## WHAT YOU HAVE TO DO
Look below for the line that contains "Where should I", and write out exactly that line and all remaining lines of the listing, omitting pictures.
*** SUPPLIED RECORDS ***
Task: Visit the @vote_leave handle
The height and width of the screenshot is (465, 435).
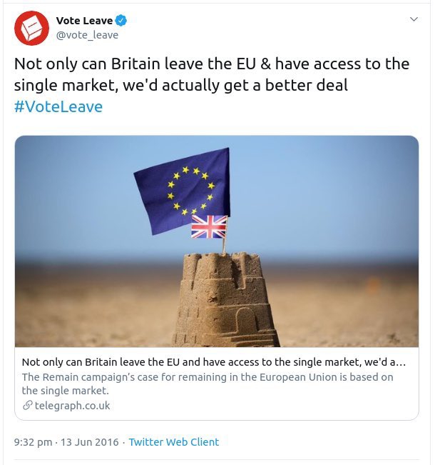Action: point(87,34)
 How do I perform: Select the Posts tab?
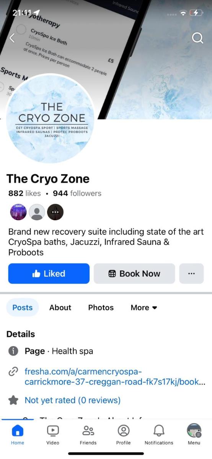23,308
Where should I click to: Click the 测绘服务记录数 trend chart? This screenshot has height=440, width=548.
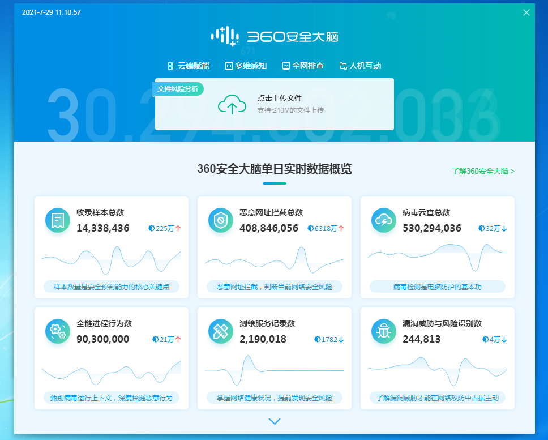(275, 369)
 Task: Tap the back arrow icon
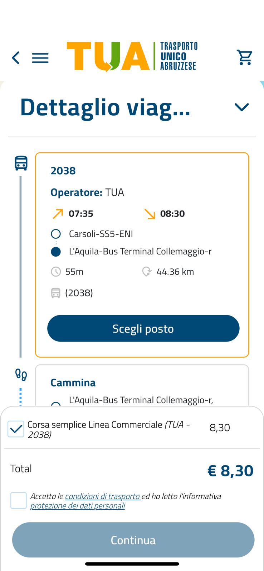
*** End of SUPPLIED RECORDS ***
## YOUR RESPONSE
Where should I click to: Click the 测绘服务记录数 trend chart? This screenshot has height=440, width=548.
(275, 369)
 Task: Tap the back arrow icon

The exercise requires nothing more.